Broadly, the things that make Riverdale great-dumb fall into that most common of tropes: Teenagers Who Act Like 30-Year-Olds. Remember decades ago on 90210 when Dylan was able to just get his inheritance and live alone before graduating high school and no one really questioned it? It’s like that, but now Archie dates a teacher and his dad is actually Luke Perry. (His mom is Molly Ringwald, so that makes sense.) Yes, in this world, teenagers can get the family fortune and use it to buy dive bars out from under their parents, like Veronica did to Hiram. (Girl, you won’t be legally allowed to drink for a full three years, how are you getting a liquor license?) They also report on local crime and government like they’re the team from Spotlight and take out axe-wielding nut-jobs with a bow and arrow. They run things when their parents go off to jail/prison. They get involved with mayoral elections despite not being able to vote. They hold, like, one protest and their principal does what they say. They, again, run biker gangs and settle old scores. They even expose corruption in their own families.

But all this ridiculousness also signifies Riverdale’s wish-fulfillment. It’s a show about young people who have brains. The original Archie comics presented a candy-coated world that from time to time projected images of idyllic adolescence, wherein the big decision to be made was Betty or Veronica? In Riverdale, though, Betty and Veronica realize that fighting over men is anti-feminist, and Cheryl Blossom’s lesbianism isn’t just embraced, it’s celebrated as easily the most likable thing about her. That’s not to say Riverdale has never been problematic; it has. But since it was already decided that it was going to be a CW high drama hormone-fest from the start, at least it’s one that has some substance.
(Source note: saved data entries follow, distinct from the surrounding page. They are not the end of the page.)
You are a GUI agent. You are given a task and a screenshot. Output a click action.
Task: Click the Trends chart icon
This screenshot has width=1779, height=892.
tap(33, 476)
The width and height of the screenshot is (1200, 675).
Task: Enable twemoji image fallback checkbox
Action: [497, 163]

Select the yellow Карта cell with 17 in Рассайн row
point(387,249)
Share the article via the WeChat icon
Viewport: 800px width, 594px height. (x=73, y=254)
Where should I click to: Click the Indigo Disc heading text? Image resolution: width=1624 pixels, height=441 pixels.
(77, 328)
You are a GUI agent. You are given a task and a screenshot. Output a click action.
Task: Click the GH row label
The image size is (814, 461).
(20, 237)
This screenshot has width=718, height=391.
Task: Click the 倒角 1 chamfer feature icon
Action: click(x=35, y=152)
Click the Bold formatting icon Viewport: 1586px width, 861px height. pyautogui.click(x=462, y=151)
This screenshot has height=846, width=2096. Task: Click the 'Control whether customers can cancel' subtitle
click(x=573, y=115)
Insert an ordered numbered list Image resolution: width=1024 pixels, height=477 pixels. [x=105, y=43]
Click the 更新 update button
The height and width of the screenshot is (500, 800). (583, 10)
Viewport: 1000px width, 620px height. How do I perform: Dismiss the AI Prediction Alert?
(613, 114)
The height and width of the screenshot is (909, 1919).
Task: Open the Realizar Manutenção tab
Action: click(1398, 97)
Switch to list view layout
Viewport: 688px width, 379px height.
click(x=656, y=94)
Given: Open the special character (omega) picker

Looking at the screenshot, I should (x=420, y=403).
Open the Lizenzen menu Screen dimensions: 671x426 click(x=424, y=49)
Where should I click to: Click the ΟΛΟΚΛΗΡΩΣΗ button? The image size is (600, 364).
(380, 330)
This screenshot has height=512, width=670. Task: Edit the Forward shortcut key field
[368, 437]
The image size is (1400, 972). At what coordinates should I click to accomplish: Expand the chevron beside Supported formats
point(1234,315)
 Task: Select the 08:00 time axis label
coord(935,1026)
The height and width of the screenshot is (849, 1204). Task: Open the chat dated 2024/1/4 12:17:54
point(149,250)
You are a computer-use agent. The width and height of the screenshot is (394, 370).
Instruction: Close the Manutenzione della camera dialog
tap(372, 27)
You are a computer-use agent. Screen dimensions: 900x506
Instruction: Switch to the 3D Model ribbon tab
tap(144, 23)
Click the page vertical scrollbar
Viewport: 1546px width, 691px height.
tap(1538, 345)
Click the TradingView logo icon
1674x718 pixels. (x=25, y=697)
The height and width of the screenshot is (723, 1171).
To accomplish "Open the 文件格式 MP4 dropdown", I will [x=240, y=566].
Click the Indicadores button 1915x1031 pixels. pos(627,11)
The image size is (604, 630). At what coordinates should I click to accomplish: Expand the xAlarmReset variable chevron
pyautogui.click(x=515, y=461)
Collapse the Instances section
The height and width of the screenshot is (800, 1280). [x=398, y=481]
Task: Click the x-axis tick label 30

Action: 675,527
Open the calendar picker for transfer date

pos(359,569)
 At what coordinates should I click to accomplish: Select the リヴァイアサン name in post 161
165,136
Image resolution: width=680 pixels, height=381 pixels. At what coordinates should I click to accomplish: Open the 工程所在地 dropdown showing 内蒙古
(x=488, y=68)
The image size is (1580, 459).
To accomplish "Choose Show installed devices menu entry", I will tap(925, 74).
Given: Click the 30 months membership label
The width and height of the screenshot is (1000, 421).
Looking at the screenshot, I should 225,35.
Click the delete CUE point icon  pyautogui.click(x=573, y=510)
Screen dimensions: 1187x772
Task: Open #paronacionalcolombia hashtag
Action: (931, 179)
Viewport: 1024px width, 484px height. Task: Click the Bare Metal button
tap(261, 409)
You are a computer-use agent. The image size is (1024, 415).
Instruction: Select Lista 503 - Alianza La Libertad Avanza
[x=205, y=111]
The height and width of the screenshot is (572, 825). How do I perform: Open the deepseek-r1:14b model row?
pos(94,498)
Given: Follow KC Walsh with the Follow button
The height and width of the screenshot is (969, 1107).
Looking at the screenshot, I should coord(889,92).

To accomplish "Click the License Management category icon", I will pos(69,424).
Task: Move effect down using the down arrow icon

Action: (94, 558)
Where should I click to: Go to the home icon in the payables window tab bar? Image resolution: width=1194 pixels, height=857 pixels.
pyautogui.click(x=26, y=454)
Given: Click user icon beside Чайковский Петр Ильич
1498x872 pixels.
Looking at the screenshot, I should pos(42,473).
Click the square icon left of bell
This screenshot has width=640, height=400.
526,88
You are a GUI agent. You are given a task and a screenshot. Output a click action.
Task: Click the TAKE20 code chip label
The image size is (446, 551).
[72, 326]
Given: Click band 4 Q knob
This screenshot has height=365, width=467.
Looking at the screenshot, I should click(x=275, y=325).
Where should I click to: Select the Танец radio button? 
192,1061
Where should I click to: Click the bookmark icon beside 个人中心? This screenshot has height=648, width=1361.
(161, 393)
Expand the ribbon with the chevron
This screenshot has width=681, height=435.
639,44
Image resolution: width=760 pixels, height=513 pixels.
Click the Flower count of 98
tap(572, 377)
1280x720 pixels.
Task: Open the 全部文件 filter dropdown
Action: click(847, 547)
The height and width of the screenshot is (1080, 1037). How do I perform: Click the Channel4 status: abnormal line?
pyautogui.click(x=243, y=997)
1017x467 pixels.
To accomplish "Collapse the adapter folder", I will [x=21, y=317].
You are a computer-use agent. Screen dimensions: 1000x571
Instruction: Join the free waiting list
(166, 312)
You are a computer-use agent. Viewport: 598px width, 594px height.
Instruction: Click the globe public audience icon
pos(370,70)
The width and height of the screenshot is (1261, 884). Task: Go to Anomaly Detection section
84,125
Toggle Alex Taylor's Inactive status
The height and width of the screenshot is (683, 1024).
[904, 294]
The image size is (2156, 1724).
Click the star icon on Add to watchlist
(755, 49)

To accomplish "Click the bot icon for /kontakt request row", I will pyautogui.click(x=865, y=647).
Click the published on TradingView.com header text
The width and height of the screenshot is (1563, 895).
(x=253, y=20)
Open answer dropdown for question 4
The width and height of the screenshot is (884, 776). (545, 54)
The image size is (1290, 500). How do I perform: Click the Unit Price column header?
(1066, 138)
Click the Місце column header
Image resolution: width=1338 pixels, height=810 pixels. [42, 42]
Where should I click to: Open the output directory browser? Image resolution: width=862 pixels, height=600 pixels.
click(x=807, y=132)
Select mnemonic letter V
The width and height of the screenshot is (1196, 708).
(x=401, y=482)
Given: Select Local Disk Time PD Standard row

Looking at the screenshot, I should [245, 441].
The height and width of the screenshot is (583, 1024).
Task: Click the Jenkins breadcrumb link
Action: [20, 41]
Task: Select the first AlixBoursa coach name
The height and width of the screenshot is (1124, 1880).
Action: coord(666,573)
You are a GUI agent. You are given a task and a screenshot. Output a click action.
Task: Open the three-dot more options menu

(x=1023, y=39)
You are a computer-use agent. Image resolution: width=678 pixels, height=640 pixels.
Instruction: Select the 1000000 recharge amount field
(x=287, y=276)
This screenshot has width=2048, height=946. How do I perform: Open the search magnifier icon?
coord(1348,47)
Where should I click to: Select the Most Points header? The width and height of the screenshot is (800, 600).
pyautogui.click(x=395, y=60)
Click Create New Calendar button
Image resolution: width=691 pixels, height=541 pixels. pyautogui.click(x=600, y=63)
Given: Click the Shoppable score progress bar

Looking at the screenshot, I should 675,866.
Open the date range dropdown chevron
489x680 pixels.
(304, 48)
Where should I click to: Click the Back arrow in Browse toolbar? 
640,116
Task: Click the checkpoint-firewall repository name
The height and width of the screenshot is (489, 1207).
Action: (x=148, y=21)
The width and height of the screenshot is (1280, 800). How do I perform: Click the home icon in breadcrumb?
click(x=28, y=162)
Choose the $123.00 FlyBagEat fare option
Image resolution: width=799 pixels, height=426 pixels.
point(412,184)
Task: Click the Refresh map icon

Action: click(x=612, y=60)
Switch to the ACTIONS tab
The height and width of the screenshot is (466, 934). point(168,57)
Back when the show launched in early 2017, Jackson McHenry at Vulture wrote a piece titled, rightly, “11 LInes From the Riverdale Pilot I Refuse to Believe Teens Would Say in Real Life.” Amongst those 11 lines was this one from Veronica Lodge: “Can’t we just liberate ourselves from the tired dichotomy of jock/artist. Can’t we, in this post-James Franco world, be all things at once?” McHenry was right; that line is ridiculous. But with Riverdale, it’s a ridiculousness that’s a lot of fun to escape into.